This tutorial walks through creating a production-ready AI agent. Here's what we'll cover:

- Writing the Code: Fetching the PR diff from GitHub and interacting with an LLM using LiteLLM.
- Adding Observability: Implementing observability with Agenta to debug and monitor the agent.
- Prompt Engineering: Refining prompts and comparing different models using Agenta's playground.
- LLM Evaluation: Using LLM-as-a-judge to evaluate prompts and select the optimal model.
- Deployment: Deploying the agent as an API and building a simple UI with v0.dev.

Let's get started!

# Writing the Core Logic

Our agent's workflow is straightforward: When given a PR URL, it fetches the diff from GitHub and passes it to an LLM for review. Let's break this down step by step.

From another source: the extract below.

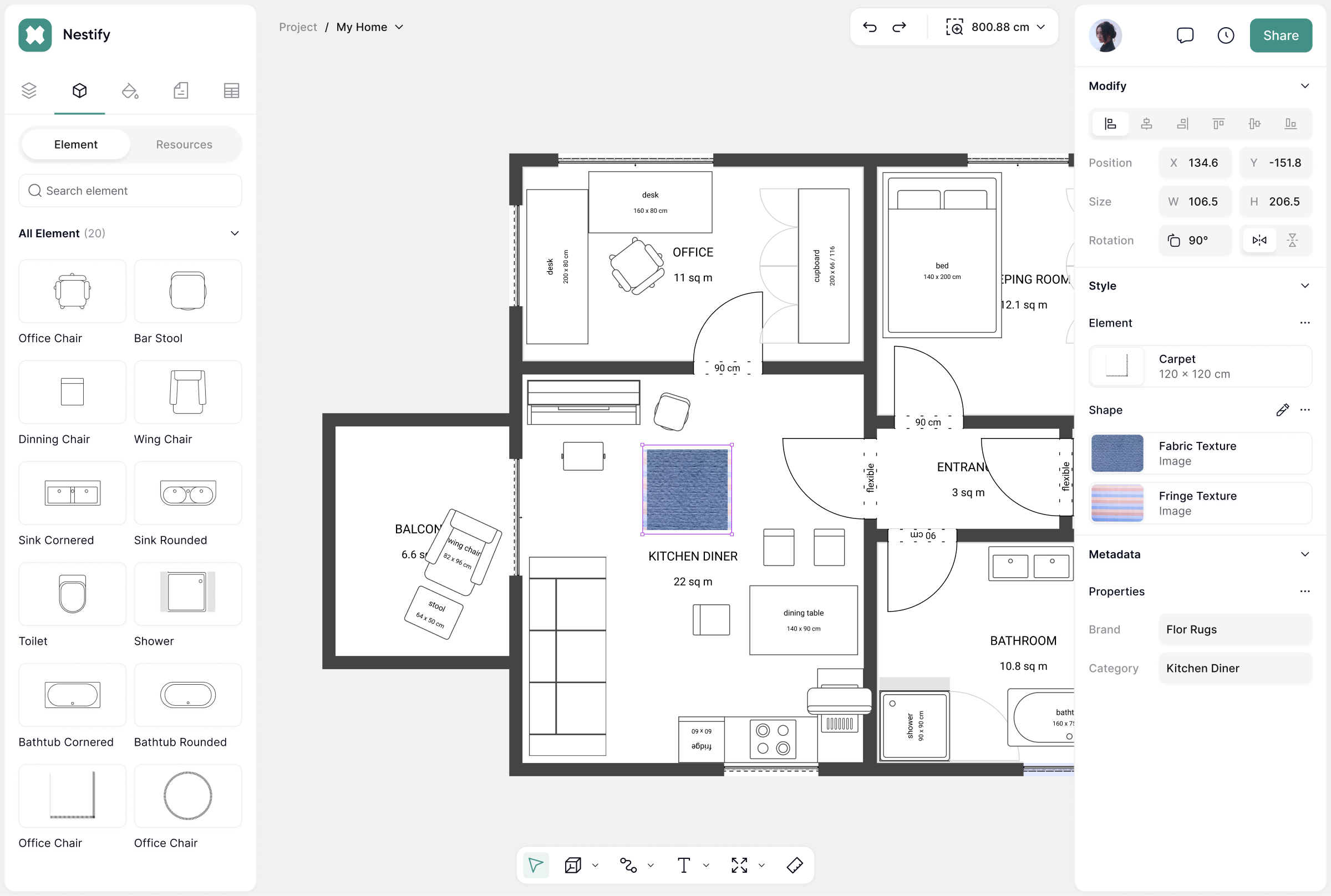Collapse the All Element section
The width and height of the screenshot is (1331, 896).
[234, 233]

First, we'll fetch the PR diff. GitHub conveniently provides this in an easily accessible format:

```
https://patch-diff.githubusercontent.com/raw/{owner}/{repo}/pull/{pr_number}.diff
```

Here's a Python function to retrieve the diff:

```python
def get_pr_diff(pr_url):
"""
Fetch the diff for a GitHub Pull Request given its URL.
Args:
pr_url (str): Full GitHub PR URL (e.g., https://github.com/owner/repo/pull/123)
Returns:
str: The PR diff text
Raises:
ValueError: If the URL is invalid
requests.RequestException: If the API request fails
"""
pattern = r"github\.com/([^/]+)/([^/]+)/pull/(\d+)"
match = re.search(pattern, pr_url)

if not match:
raise ValueError("Invalid GitHub PR URL format")

owner, repo, pr_number = match.groups()

api_url = f"https://patch-diff.githubusercontent.com/raw/{owner}/{repo}/pull/{pr_number}.diff"

headers = {
"Accept": "application/vnd.github.v3.diff",
"User-Agent": "PR-Diff-Fetcher"
}

response = requests.get(api_url, headers=headers)
response.raise_for_status()

return response.text
```

Next, we'll use LiteLLM to handle our interactions with language models. LiteLLM provides a unified interface for working with various LLM providers—making it easy to experiment with different models later:

```python
prompt_system = """
You are an expert Python developer performing a file-by-file review of a pull request. You have access to the full diff of the file to understand the overall context and structure. However, focus on reviewing only the specific hunk provided.
"""

prompt_user = """
Here is the diff for the file:
{diff}
Please provide a critique of the changes made in this file.
"""

def generate_critique(pr_url: str):
diff = get_pr_diff(pr_url)
response = litellm.completion(
model=config.model,
messages=[
{"content": config.system_prompt, "role": "system"},
{"content": config.user_prompt.format(diff=diff), "role": "user"},
],
)
return response.choices[0].message.content
```

## Adding Observability

Observability is crucial for understanding and improving LLM applications. It helps you track inputs, outputs, and the flow of information, making debugging easier.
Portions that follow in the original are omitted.